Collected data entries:
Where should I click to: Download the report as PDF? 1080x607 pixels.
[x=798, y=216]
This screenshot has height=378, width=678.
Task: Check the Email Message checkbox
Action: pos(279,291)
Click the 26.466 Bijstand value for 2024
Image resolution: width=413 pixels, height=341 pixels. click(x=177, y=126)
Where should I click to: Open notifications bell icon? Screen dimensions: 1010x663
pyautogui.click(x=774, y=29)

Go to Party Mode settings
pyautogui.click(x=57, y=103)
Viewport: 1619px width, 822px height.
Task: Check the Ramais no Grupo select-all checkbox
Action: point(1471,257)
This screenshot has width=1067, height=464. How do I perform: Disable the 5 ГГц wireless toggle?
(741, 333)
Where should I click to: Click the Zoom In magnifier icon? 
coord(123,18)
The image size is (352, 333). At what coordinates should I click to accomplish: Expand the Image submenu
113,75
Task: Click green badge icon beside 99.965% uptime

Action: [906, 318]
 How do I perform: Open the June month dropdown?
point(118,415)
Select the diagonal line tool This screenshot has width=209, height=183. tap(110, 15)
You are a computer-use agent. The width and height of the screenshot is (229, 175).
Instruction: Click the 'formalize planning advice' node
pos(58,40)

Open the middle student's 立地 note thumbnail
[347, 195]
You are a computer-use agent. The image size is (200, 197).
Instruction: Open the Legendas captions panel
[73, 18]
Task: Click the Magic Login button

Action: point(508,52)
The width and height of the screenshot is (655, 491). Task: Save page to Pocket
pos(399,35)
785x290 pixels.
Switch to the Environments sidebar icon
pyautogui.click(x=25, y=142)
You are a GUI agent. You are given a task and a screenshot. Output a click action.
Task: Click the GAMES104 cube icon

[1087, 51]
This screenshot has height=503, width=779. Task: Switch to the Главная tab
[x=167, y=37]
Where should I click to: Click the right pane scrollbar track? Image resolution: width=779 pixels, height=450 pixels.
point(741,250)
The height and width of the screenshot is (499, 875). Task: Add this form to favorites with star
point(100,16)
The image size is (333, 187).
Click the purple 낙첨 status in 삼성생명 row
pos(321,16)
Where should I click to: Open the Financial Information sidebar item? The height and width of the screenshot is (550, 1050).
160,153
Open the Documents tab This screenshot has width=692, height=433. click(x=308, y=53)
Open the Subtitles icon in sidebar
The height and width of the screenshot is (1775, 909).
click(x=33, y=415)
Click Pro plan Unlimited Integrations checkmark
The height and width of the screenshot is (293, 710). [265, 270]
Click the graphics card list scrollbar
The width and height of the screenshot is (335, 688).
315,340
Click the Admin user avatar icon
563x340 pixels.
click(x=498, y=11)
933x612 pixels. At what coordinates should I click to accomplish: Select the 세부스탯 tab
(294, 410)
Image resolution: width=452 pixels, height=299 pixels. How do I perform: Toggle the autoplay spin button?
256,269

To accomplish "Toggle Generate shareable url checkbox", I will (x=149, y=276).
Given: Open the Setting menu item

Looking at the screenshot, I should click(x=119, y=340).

▶ [Task item] Every record above is to be copied exactly.

▶ [Exercise response]
Where should I click to: Download the report as PDF? 1080x607 pixels.
[x=798, y=216]
This screenshot has height=378, width=678.
Task: Check the Email Message checkbox
Action: pos(279,291)
Click the 26.466 Bijstand value for 2024
Image resolution: width=413 pixels, height=341 pixels. click(x=177, y=126)
Where should I click to: Open notifications bell icon? Screen dimensions: 1010x663
pyautogui.click(x=774, y=29)

Go to Party Mode settings
pyautogui.click(x=57, y=103)
Viewport: 1619px width, 822px height.
Task: Check the Ramais no Grupo select-all checkbox
Action: point(1471,257)
This screenshot has width=1067, height=464. How do I perform: Disable the 5 ГГц wireless toggle?
(741, 333)
Where should I click to: Click the Zoom In magnifier icon? 
coord(123,18)
The image size is (352, 333). At what coordinates should I click to accomplish: Expand the Image submenu
113,75
Task: Click green badge icon beside 99.965% uptime

Action: [906, 318]
 How do I perform: Open the June month dropdown?
point(118,415)
Select the diagonal line tool This screenshot has width=209, height=183. tap(110, 15)
You are a computer-use agent. The width and height of the screenshot is (229, 175).
Instruction: Click the 'formalize planning advice' node
pos(58,40)

Open the middle student's 立地 note thumbnail
[347, 195]
You are a computer-use agent. The image size is (200, 197).
Instruction: Open the Legendas captions panel
[73, 18]
Task: Click the Magic Login button

Action: point(508,52)
The width and height of the screenshot is (655, 491). Task: Save page to Pocket
pos(399,35)
785x290 pixels.
Switch to the Environments sidebar icon
pyautogui.click(x=25, y=142)
You are a GUI agent. You are given a task and a screenshot. Output a click action.
Task: Click the GAMES104 cube icon

[1087, 51]
This screenshot has height=503, width=779. Task: Switch to the Главная tab
[x=167, y=37]
Where should I click to: Click the right pane scrollbar track? Image resolution: width=779 pixels, height=450 pixels.
point(741,250)
The height and width of the screenshot is (499, 875). Task: Add this form to favorites with star
point(100,16)
The image size is (333, 187).
Click the purple 낙첨 status in 삼성생명 row
pos(321,16)
Where should I click to: Open the Financial Information sidebar item? The height and width of the screenshot is (550, 1050).
160,153
Open the Documents tab This screenshot has width=692, height=433. click(x=308, y=53)
Open the Subtitles icon in sidebar
The height and width of the screenshot is (1775, 909).
click(x=33, y=415)
Click Pro plan Unlimited Integrations checkmark
The height and width of the screenshot is (293, 710). [265, 270]
Click the graphics card list scrollbar
The width and height of the screenshot is (335, 688).
315,340
Click the Admin user avatar icon
563x340 pixels.
click(x=498, y=11)
933x612 pixels. At what coordinates should I click to accomplish: Select the 세부스탯 tab
(294, 410)
Image resolution: width=452 pixels, height=299 pixels. How do I perform: Toggle the autoplay spin button?
256,269

To accomplish "Toggle Generate shareable url checkbox", I will (x=149, y=276).
Given: Open the Setting menu item

Looking at the screenshot, I should click(x=119, y=340).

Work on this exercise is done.